RECORDS SUPPLIED —

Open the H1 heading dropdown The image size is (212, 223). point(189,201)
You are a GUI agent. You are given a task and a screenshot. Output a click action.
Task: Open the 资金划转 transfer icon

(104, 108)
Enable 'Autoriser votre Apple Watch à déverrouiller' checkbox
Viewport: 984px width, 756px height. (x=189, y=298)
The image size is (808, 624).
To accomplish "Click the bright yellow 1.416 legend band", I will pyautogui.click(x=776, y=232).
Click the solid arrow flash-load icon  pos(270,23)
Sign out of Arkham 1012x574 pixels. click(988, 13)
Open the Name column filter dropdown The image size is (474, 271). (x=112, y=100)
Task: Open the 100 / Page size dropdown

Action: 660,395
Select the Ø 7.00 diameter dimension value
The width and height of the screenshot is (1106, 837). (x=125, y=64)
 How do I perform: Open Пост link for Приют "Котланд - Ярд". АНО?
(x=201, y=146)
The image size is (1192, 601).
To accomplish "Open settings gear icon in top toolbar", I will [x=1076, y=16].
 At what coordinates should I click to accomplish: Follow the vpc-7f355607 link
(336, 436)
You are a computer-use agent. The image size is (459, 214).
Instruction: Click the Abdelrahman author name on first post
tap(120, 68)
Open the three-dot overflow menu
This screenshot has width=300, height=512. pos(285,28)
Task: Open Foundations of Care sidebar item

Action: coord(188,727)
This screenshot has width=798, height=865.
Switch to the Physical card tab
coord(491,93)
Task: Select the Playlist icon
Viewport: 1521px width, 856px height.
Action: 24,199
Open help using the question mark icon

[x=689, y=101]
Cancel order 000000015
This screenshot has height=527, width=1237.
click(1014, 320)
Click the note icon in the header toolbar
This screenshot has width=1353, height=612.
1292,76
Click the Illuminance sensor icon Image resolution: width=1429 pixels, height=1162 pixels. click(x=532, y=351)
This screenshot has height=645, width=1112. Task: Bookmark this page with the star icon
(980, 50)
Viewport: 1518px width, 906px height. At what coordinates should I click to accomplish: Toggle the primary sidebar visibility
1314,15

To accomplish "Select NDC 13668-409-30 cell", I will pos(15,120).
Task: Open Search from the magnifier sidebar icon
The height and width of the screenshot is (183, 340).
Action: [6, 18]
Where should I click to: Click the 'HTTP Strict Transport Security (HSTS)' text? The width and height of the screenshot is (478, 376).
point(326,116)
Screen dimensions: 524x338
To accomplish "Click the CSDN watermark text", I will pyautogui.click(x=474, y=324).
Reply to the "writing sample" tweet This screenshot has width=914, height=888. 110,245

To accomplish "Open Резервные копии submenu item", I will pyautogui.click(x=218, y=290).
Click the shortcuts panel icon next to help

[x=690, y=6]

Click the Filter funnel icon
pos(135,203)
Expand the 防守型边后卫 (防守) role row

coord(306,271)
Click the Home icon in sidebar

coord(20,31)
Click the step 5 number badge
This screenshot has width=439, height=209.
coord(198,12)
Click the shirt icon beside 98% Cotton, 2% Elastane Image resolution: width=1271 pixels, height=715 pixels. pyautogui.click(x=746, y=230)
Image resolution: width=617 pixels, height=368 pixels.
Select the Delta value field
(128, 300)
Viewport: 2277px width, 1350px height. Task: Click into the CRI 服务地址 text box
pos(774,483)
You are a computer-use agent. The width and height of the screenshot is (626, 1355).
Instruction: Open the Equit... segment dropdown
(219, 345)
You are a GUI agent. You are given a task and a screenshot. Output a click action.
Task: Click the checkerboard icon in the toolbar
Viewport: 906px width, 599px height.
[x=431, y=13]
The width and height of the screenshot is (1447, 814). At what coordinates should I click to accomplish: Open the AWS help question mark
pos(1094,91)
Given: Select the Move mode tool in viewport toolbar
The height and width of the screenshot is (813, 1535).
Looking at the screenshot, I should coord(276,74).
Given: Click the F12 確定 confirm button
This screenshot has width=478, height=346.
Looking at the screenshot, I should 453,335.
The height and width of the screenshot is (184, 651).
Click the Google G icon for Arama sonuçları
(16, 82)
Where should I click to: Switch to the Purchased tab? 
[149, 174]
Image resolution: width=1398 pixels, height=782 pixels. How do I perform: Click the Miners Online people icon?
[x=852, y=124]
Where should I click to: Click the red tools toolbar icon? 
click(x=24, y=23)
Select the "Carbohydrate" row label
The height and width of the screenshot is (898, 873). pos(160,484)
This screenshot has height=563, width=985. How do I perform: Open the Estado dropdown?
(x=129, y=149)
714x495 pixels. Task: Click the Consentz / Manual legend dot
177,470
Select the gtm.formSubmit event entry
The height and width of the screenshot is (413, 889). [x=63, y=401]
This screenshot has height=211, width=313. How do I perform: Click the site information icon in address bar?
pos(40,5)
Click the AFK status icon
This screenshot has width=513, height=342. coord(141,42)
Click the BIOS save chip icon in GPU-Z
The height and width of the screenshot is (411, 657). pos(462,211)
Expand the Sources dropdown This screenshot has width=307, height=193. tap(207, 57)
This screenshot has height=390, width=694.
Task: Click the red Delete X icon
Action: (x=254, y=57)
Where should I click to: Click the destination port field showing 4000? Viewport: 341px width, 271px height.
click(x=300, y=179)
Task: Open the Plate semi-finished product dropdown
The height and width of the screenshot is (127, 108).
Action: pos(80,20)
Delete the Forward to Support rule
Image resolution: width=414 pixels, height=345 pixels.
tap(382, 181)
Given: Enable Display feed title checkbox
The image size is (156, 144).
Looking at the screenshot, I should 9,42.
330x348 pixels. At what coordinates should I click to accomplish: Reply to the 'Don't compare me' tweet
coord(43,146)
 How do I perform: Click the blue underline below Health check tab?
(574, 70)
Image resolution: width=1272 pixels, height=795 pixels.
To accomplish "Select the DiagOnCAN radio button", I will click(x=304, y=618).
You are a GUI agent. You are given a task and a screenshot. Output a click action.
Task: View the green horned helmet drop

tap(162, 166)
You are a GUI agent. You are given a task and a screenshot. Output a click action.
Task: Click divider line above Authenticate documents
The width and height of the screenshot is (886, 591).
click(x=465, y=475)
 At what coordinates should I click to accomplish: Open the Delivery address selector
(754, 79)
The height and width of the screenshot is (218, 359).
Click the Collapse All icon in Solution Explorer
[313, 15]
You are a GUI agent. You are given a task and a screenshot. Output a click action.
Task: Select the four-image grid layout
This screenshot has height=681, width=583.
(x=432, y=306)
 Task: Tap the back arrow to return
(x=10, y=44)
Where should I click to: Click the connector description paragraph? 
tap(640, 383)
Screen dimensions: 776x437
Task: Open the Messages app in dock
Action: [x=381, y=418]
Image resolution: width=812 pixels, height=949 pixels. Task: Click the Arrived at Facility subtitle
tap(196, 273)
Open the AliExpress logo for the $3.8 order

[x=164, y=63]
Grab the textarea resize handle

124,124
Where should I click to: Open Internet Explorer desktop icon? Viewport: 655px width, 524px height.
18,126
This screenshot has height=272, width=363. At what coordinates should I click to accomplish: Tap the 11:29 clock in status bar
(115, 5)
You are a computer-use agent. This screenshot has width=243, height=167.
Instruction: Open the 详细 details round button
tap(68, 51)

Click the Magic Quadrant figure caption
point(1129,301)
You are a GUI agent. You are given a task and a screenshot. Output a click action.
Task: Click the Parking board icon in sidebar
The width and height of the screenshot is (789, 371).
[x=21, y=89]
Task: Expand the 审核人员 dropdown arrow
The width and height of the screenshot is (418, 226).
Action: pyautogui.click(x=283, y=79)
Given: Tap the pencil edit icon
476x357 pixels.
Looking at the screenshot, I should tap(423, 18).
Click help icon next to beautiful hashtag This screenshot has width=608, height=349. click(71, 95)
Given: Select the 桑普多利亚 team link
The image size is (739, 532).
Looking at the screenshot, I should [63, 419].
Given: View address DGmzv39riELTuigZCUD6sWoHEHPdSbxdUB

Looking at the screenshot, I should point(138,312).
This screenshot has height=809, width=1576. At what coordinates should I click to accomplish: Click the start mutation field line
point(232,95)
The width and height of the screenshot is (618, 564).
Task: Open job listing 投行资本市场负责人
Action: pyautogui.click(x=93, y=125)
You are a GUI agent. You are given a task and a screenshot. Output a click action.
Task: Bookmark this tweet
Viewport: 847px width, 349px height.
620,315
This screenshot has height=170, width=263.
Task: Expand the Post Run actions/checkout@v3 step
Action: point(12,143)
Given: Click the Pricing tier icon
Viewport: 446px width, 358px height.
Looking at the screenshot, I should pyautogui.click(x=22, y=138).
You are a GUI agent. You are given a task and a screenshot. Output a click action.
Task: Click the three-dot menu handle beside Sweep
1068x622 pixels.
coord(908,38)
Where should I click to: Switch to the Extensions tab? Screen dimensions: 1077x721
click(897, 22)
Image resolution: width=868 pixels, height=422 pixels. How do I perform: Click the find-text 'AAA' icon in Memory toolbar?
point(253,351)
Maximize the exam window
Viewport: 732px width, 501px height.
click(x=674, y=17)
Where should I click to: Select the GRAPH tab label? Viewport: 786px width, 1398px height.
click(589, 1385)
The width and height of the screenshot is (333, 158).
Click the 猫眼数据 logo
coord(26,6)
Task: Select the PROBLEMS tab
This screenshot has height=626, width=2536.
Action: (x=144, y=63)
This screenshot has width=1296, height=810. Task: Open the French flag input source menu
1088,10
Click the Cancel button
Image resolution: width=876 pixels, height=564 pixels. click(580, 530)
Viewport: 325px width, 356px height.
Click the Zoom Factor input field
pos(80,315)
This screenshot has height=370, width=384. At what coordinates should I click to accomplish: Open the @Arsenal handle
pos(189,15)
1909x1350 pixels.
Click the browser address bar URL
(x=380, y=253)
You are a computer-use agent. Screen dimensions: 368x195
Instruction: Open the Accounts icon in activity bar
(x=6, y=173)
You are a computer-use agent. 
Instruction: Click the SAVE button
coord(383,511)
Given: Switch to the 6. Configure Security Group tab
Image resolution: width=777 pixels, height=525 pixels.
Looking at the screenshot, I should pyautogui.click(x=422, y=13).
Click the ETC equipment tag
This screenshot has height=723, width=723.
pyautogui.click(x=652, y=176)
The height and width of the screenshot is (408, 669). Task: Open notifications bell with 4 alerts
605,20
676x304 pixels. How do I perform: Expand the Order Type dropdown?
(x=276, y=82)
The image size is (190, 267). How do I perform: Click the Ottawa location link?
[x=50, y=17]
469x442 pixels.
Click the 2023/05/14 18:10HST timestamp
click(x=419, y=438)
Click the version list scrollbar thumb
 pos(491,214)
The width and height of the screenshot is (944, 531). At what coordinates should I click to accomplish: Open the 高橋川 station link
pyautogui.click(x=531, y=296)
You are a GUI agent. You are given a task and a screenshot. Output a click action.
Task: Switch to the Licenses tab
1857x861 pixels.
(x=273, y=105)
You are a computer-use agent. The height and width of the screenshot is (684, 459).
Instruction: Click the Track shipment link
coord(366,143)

THE TASK — Format the entries as a Markdown table, starting at the beginning of the entries and ending at the line containing "Viewport: 984px width, 756px" (both ends included). Use the columns Row and Line, numbering each row and leaving out blank lines.

REPLY TO THE EXERCISE —
| Row | Line |
|---|---|
| 1 | Open the H1 heading dropdown The image size is (212, 223). point(189,201) |
| 2 | You are a GUI agent. You are given a task and a screenshot. Output a click action. |
| 3 | Task: Open the 资金划转 transfer icon |
| 4 | (104, 108) |
| 5 | Enable 'Autoriser votre Apple Watch à déverrouiller' checkbox |
| 6 | Viewport: 984px width, 756px height. (x=189, y=298) |